## What to work on
A. In the pterosaur wing text, how do Tischlinger and Frey (2002) interpret the soft tissue behind the elbow?
B. Continue the pterosaur wing text from its last sentence.

## Page extract
_ _ _ _ _ _ _

When the “Darkwing” Specimen of Rhamphorhynchus (Goldfuss 1831, von Meyer 1846, Frey and Tischlinger 2002, JME SOS 4785) appeared, it looked like all of our arguments about wing shape in pterosaurs were finally over. And that’s how it was promoted. In this specimen (Fig. 1) the wing membrane is clearly delineated, layered and undoctored.
First Take – The Traditional Hypothesis
Tischlinger and Frey (2002) made no attempt at restoring the broken, folded and mutilated pieces of the specimen, as shown above. Rather they interpreted the soft tissue behind the elbow (in orange above) as a continuation of the wing membrane despite the obvious differences in texture and the separate layers each appears on, while ignoring what would happen if the wing were extended into the flying position (Fig. 1). Moreover there is a sharp right angle between the wing membrane and the schmootz lateral to the tibia, not the smooth curve predicted by the deep chord/attached to the ankle wing hypothesis.
Second Take – The Heretical Hypothesis
If you put this “Humpty” back together again (which is ridiculously easy to do) and extend the wing into the flying position it becomes more than clear that the key portions of the wing membrane behind the elbow and wrist were not preserved/exposed. So it doesn’t tell us what the Zittel wing has told us for several decades. Posterior to the elbow the pterosaur wing had a narrow chord and was stretched between the elbow and wingtip with a small fuselage fillet extending back to the femur.

_ _ _ _ _ _ _

## Source data
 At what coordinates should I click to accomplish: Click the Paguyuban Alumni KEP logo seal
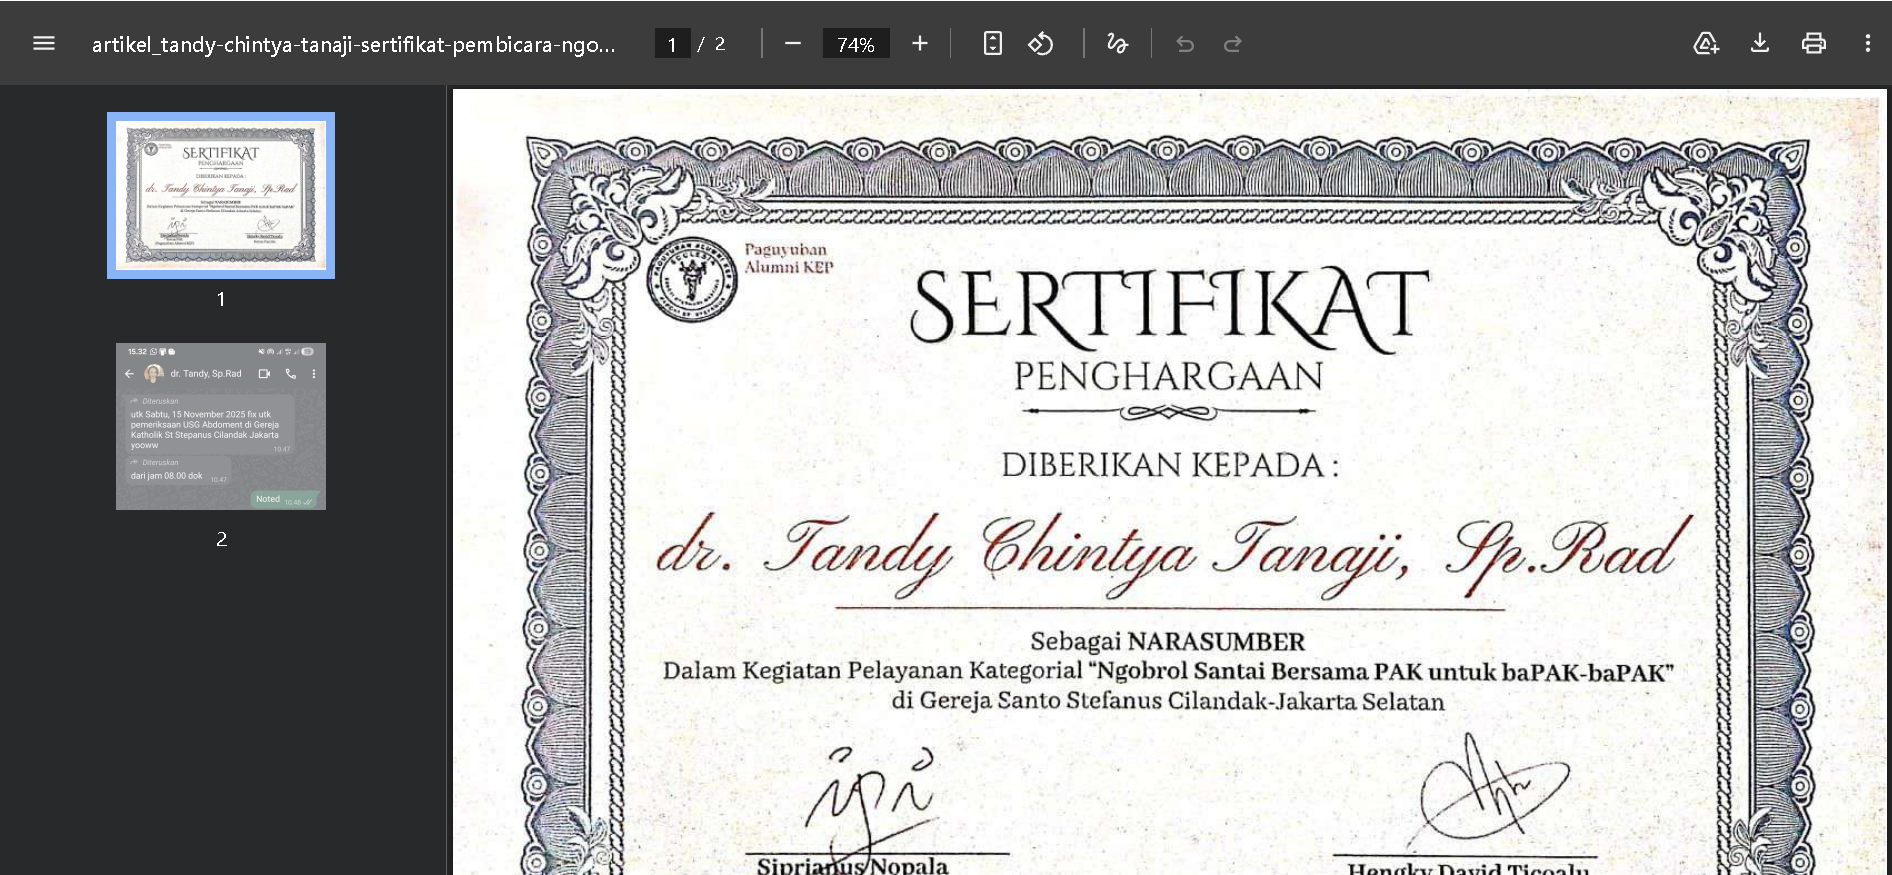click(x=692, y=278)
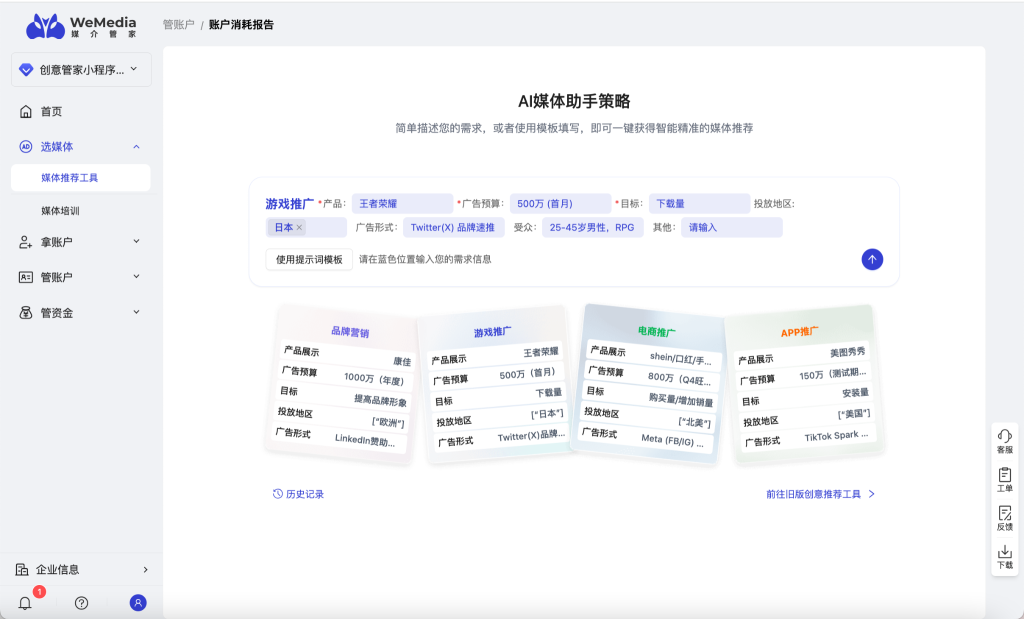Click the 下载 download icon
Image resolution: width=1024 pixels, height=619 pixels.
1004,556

_ _ _ _ _ _ _

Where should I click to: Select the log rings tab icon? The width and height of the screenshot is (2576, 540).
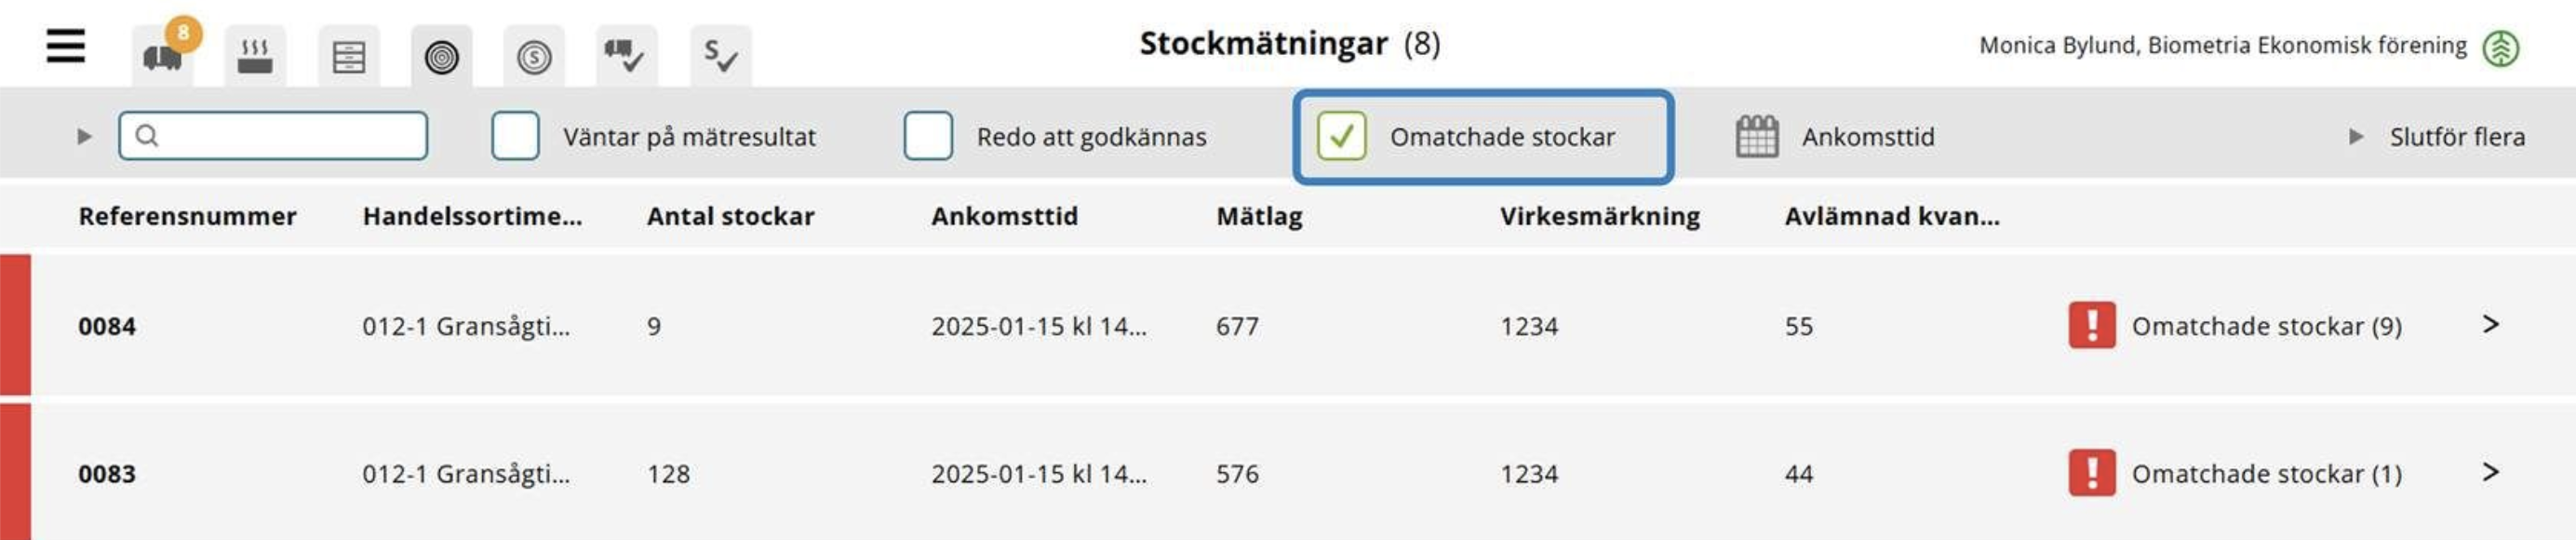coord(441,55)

_ _ _ _ _ _ _

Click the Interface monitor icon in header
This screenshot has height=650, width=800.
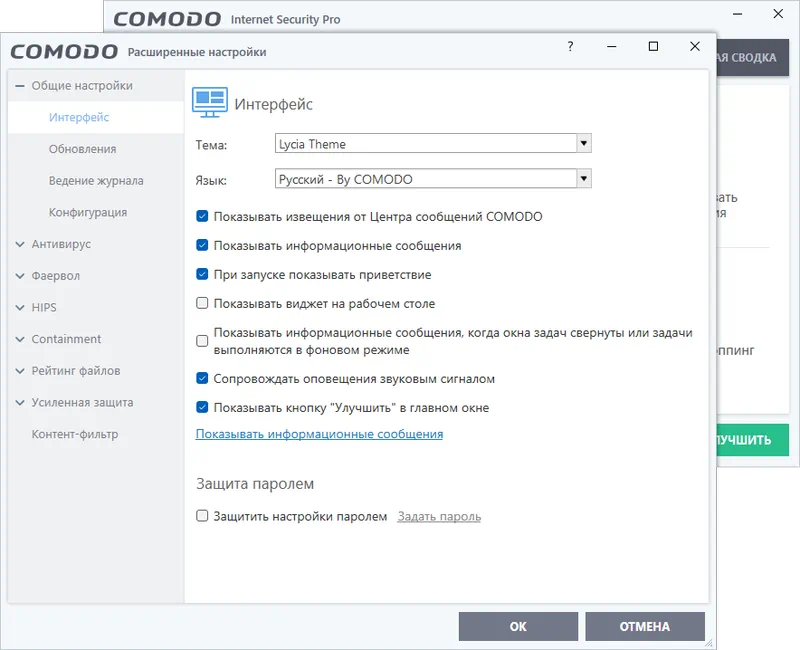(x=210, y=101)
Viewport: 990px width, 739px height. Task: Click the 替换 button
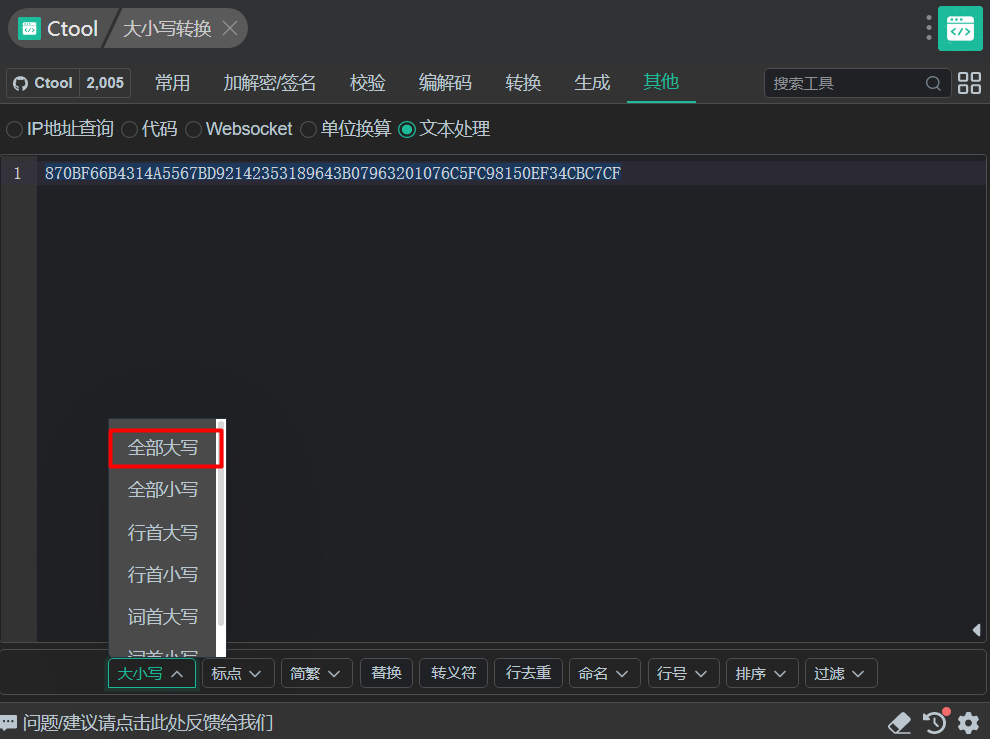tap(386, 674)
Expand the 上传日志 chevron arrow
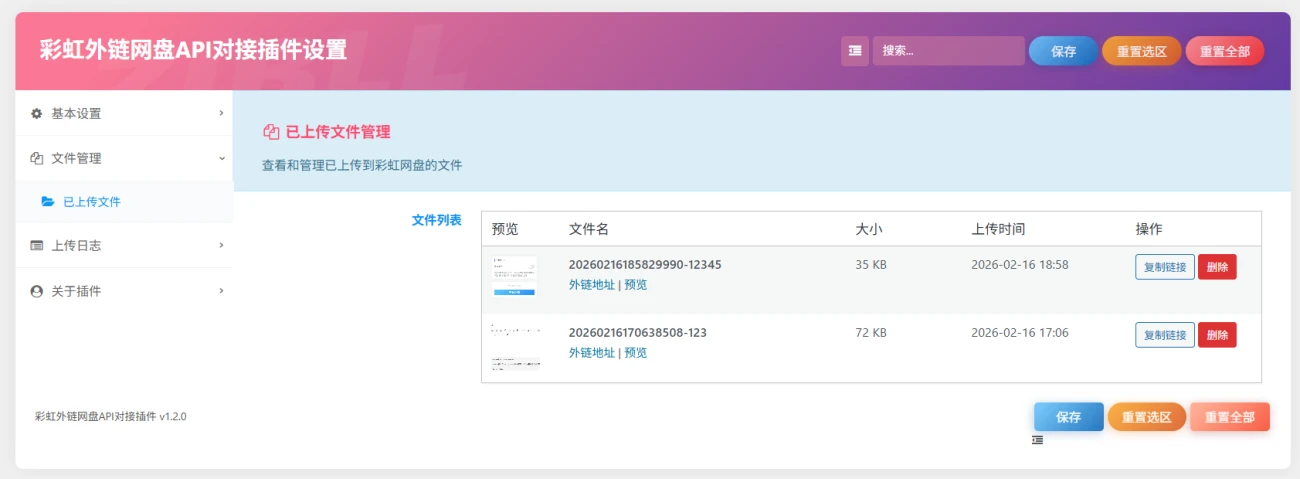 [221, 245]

_ _ _ _ _ _ _

## Exercise results
A. As a continuation of the wing membrane.

B.
Elgin RA, Hone DWE and Frey E 2010. The extent of the pterosaur flight membrane. Acta Palaeontologica Polonica in press. doi: 10.4202/app.2009.0145
Goldfuss A 1831. Beiträge zur Kenntnis vershiedener Reptilien der Vorwelt. Nova Acta Academiae Leopoldinae Carolinae, Breslau and Bonn, 15: 61-128.
Peters D 2002. A New Model for the Evolution of the Pterosaur Wing – with a twist. – Historical Biology 15: 277–301.
Tischlinger H and Frey E 2002. Ein Rhamphorhynchus (Pterosauria, Reptilia) mit ungewöhnlicher Flughauterhaltung aus dem Solnhofener Plattenkalk. Archaeopteryx, 20, 1-20.